Design and optimization of antibodies with hydrophobic binding loops

Abstract

Antibodies commonly use hydrophobic residues within their solvent-exposed loops (also known as complementarity-determining regions or CDRs) to mediate binding to target antigens. We are investigating the potential of using combinations of hydrophobic and charged residues to design functional binding loops that endow antibodies with both high affinity and solubility. Our focus is on designing antibodies to recognize toxic aggregates of the hydrophobic Alzheimer's Aβ peptide. We seek to harness the homotypic interactions between hydrophobic peptide segments that mediate Aβ aggregation to promote antibody-antigen recognition. By grafting hydrophobic peptide segments from Aβ into the CDRs of small antibodies, we have generated functional sequence- and conformation-specific antibodies in a rational manner.
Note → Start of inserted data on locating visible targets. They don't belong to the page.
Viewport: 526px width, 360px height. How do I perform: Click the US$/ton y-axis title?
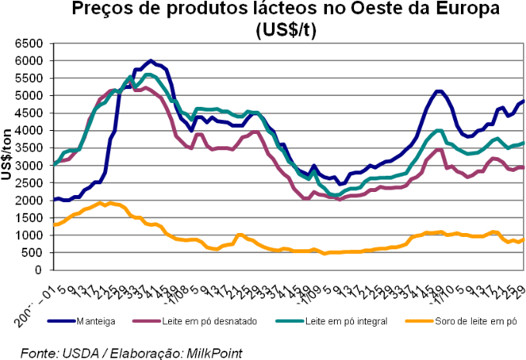click(9, 155)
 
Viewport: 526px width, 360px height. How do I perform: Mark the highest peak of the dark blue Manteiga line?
click(151, 60)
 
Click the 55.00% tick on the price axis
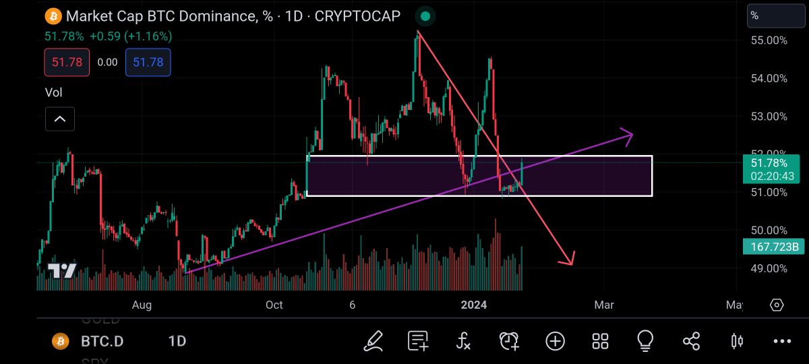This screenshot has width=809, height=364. pyautogui.click(x=769, y=40)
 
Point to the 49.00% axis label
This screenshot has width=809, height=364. pyautogui.click(x=769, y=268)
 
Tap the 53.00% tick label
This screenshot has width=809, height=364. pyautogui.click(x=769, y=117)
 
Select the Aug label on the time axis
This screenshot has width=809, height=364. pyautogui.click(x=142, y=305)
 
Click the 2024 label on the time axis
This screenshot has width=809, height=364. pyautogui.click(x=473, y=305)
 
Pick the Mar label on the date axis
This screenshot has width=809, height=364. pyautogui.click(x=604, y=305)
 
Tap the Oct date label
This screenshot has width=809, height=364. pyautogui.click(x=274, y=305)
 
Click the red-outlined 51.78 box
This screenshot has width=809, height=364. pyautogui.click(x=67, y=62)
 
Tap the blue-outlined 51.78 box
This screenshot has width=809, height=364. pyautogui.click(x=148, y=62)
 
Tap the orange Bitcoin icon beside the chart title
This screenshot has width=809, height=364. pyautogui.click(x=53, y=16)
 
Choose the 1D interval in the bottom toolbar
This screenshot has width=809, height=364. pyautogui.click(x=177, y=341)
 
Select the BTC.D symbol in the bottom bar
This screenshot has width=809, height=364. pyautogui.click(x=102, y=341)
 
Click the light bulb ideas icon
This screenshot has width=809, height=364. pyautogui.click(x=645, y=341)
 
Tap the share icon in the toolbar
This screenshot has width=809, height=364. pyautogui.click(x=691, y=341)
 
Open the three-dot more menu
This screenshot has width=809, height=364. pyautogui.click(x=782, y=341)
Nevertheless, these hydrophobic CDRs can also promote antibody aggregation. To overcome the poor solubility of these hydrophobic antibodies, we have investigated a novel mutational strategy in which charged residues are inserted at the edges of the hydrophobic CDRs without removing any of the hydrophobic residues. Strikingly, the charged insertion mutations potently inhibit antibody aggregation without reducing binding affinity. Further analysis demonstrates that both the type of charge (positive versus negative) and the location of the charge are both crucial for imparting greater solubility. Our findings demonstrate that the sequence of CDR loops can be designed and modified in a systematic manner to optimize both antibody binding affinity and solubility.